TASK STATEMENT: Sum up the text below on creation and the soul in three sentences.

Segment Start: SUPPLIED TEXT


-- We’ll now address the first series of sub-questions (referred to in Chapter 1). Don't forget that these aren't reiterations of the five "underlying" questions we'd just presented. They're new conundrums we'd need to solve before we could go back to the original questions.

-- Just know that this is heady and deeply abstract stuff, so I'd advise you to be patient here and to allow yourself to luxuriate in it.

-- So, at the time it occurred to G-d to create the cosmos (which is our time-frame, don't forget) all that existed was G-d Himself and His idea to create it (other thoughts existed, too, but they're also out of our framework).

-- It follows then that the entirety that did eventually come about had to have been an utterly new and original phenomenon, rather than a derivation of or a variation on something else ongoing. It had to have "popped up" somehow "out of the blue", as we'd put it, unlike anything else (which means to say, unlike G-d Himself).

-- But, how can there be anything outside of or seperate from G-d -- that is, how could anything appear out of the blue in fact? For as R' Ashlag words it, "isn’t it apparent that a giver can only give what he himself already has?" So, how could anything other than He ever come about?


"Second, if you posit that since He’s omnipotent, He could certainly have created something out of sheer nothingness, which is to say, something that didn’t already exist in His Being -- then what is this “thing” that we’d decided wasn’t found in Him originally but was created out of sheer nothingness?"

-- That is, if in fact the cosmos did come about out of sheer nothingness, as it could very well have, since G-d can do anything including just that -- then what does that say about the nature and makeup of the cosmos? It must be nearly as sublime and utterly inexplicable as G-d Himself in its perplexity and marvel.

-- The truth of that should strike us, by the way. After all, the "everything" that has come into being is utterly original and fresh; everything that we do, don't, can't, and won't know of is a thing (and non-thing) sprung from G-d's mind, while every "thing" else is either G-d Himself, or still in His mind.

-- We've raised questions up to now about our essential natures, about G-d, and about the cosmos at large. Now onto our souls (which we said aren't our essential natures, if you recall). Did they "pop-up out of the blue" too? What are they comprised of? R' Ashlag begins exploring that by first citing a fundamental Kabbalistic portrayal of the soul.


"Third, the kabbalists say that the human soul is a “part of G-d”, with the only difference being that G-d is the "whole" while the soul is a "part" or “piece” of Him. And they equate the two to a rock hewn from a mountain, with the only difference between them being that one is the 'whole' and the other is a 'piece'"."

-- That's to say that the reason the human soul is the numinous, very otherwise, singular, and peculiar a phenomenon that it is, is because it's a "part of G-d".

-- First off, understand that we're not talking about the "battery-cell" that keeps the body alive when we refer to the soul; or about the human heart which is admittedly profoundly occult, forestial, and awash with mystery, but not the soul; or about the nearly equally numinous human mind either. Instead, we're referring to the immortal utterly non-physical "kernel" that lies both deep within and near-and-far outside our beings.

Segment End: SUPPLIED TEXT
Segment Start: RAW DATA

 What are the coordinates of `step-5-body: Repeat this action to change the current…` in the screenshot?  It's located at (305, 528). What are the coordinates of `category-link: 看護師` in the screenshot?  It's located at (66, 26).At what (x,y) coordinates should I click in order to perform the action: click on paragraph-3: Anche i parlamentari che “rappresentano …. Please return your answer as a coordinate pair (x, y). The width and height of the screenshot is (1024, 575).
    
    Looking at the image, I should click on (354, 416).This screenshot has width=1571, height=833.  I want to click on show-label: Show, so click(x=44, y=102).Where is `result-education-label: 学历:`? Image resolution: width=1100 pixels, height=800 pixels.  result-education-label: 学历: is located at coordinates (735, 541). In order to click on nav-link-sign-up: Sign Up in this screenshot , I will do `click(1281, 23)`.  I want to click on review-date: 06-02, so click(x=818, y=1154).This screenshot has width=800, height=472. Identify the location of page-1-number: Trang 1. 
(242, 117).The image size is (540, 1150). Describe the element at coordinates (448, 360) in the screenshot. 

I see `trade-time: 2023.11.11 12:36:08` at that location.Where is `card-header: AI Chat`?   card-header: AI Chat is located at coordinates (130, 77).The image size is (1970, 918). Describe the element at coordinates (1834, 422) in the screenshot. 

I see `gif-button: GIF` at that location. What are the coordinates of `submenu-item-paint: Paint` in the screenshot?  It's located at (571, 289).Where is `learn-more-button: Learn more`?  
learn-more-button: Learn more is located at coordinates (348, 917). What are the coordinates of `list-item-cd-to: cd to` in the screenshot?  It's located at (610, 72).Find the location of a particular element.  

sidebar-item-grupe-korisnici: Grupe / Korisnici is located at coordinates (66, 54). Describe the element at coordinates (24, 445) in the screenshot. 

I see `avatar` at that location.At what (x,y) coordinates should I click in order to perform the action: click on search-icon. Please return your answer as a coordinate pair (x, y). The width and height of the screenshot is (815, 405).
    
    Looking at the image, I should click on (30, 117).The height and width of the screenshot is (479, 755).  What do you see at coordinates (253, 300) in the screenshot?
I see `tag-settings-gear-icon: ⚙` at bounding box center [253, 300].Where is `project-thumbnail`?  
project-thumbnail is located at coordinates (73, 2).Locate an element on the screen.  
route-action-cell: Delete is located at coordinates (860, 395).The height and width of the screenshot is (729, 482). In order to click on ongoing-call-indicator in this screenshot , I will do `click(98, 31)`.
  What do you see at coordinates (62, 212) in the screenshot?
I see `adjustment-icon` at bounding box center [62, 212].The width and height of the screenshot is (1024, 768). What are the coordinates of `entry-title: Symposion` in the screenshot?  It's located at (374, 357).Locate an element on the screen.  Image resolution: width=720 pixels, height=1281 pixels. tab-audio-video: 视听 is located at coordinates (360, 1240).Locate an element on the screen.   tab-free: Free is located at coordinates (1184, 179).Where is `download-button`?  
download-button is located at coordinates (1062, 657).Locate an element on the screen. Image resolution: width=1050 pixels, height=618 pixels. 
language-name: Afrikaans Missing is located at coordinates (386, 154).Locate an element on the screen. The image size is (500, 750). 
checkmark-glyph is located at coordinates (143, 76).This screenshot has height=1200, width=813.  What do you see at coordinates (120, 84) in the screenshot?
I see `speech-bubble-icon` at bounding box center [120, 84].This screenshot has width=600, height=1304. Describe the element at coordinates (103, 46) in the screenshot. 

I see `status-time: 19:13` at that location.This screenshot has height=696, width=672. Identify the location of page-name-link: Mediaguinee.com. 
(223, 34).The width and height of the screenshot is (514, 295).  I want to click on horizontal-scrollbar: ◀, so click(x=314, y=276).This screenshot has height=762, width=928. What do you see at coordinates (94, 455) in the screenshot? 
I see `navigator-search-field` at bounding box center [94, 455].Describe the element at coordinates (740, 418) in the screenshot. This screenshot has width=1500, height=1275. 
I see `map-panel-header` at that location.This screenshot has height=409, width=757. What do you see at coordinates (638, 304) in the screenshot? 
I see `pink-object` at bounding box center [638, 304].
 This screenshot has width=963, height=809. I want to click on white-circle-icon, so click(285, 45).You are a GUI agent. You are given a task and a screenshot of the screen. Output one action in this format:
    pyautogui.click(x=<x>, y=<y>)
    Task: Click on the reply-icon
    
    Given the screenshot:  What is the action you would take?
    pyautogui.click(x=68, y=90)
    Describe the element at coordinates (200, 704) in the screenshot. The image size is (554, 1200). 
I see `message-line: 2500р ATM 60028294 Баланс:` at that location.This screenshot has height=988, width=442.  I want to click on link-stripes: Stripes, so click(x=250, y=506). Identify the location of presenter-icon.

Segment End: RAW DATA

REPLY TO THE EXERCISE: If only G-d and His idea of creating the cosmos existed, the cosmos must have been something wholly new, yet it is hard to see how anything separate from G-d could appear, since a giver can only give what he already has. And if G-d, being able to do anything, made the cosmos out of sheer nothingness, then the cosmos must be nearly as sublime and unexplainable as G-d Himself. Turning to the soul, the text cites the Kabbalistic teaching that it is a "part of G-d," like a rock hewn from a mountain, and makes clear that this soul is the immortal, non-physical "kernel," not the body's life force, the heart, or the mind.